But the signs of a depression are all around US. Where once there thrived numerous small businesses, now stand vacant lots. Some have been vacant since 2007, and have become abandoned commercial real estate. Thousands of car dealerships either went out of business, or were forced by the Obama Administration to go out of business and give their clientele list to businesses pre-chosen by the White House and the labor unions. Some thriving businesses were forced to close because of this. And though the dollar has never been weaker (due to the Fed's 24x7x365 printing to meet liquidity demands), small businesses have had to cut prices to the bone in order to keep sales up and remain in business. Large companies like Dell, Apple, and others have had to cut prices and think up all sorts of gimmicks to get consumers to buy their products, but few are falling for the bait. These are not the signs of a recovery, not by a long shot.

And while some business sectors have reported a slight uptick this past quarter, it is not because of true growth in R&D, procurement, investment, and job creation, but because they have scaled back R&D, reduced or eliminated procurement altogether, frozen hiring, and cut back to the bone their existing labor force. That translates into job losses and the unemployment figures confirm it. Of course any revenue minus the reduced overhead will be positive, and thus the "positive" numbers. The only sector that has seen expansion in the labor market has been government, and it is largely due to Obama's expansion of the federal government. This is not a recovery, and the American people know it.
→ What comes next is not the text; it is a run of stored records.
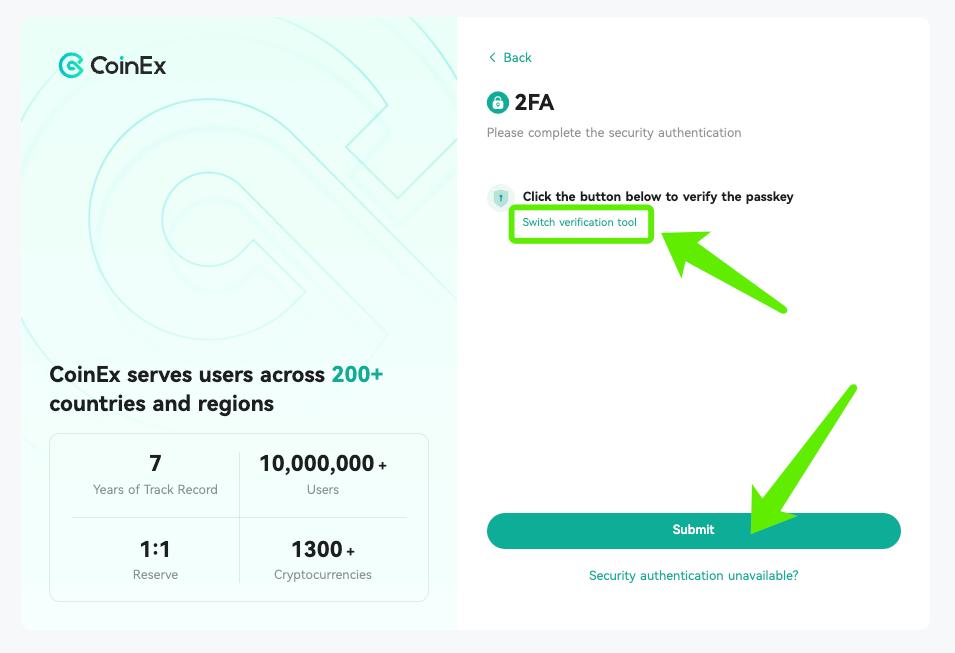Click the 2FA lock icon
The height and width of the screenshot is (653, 955).
click(497, 102)
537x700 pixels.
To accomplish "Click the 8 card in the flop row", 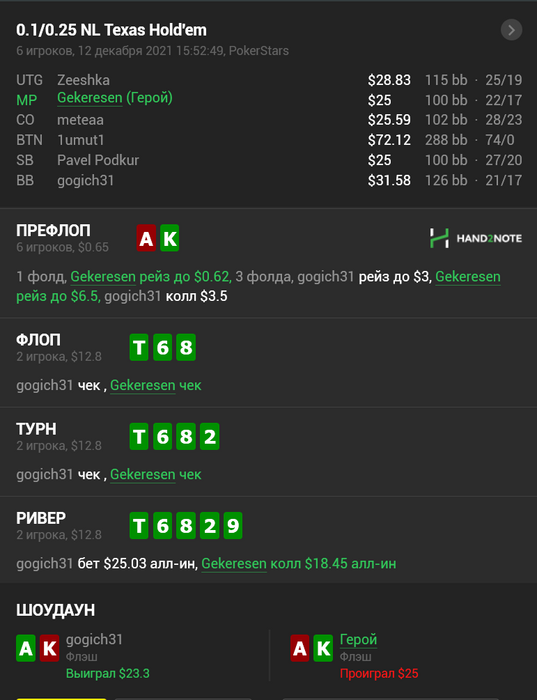I will (186, 347).
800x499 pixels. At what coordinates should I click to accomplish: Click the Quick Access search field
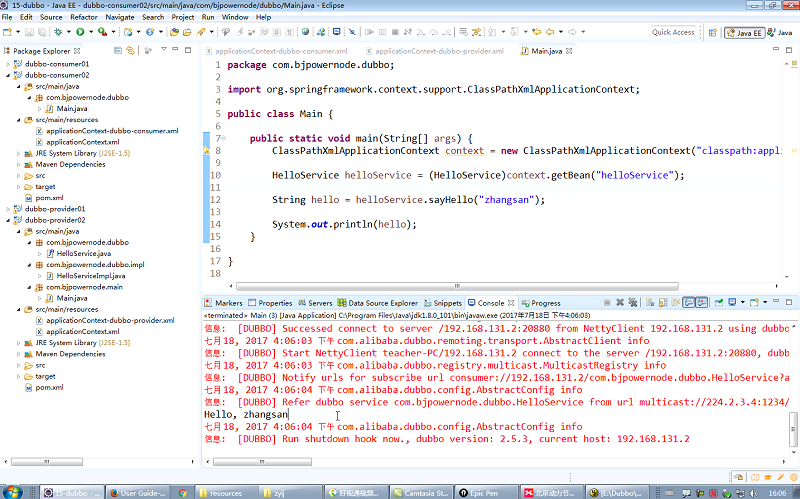tap(673, 32)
The politicians and Wall Street think they don't, but they're wrong, because consumer confidence one of many gauges used in following and recording how people feel about the economy in general also paint a grim picture. Consumer confidence continued to drop in the month of October, just as it did the previous months. Again the slight uptick in the previous quarter had been due to the highly touted "Cash for Clunkers," which proved to be temporary, but at a cost of $21,000 per clunker to the tax payer for cars worth only hundreds of dollars; it proved like all other federal meddling in the private sector, a dismal failure, and total waste of tax payer dollars. As people continue to lose more jobs and remain unemployed without available work in the private sector, consumer confidence will continue to be weak and sluggish. If you're out of work and unable to find work, you're not going to spend whatever little money you have. This translates into less spending. This impacts businesses in reduced sales, and forces them to continue to cut their labor in order to stay in business. This is no recovery, it is a slow death. This is why the public continues to express worry about where the economy is going, and the economic viability of our country. The gubernatorial elections in New Jersey (a dark blue state for years), and Virginia which hadn't seen a Republican governor in decades, were indicators of the public's discontent with the direction the nation has been in these past several months. They want the government to stop spending and taxing, and the best way they have to show it is at the ballot box with the vote, and they have.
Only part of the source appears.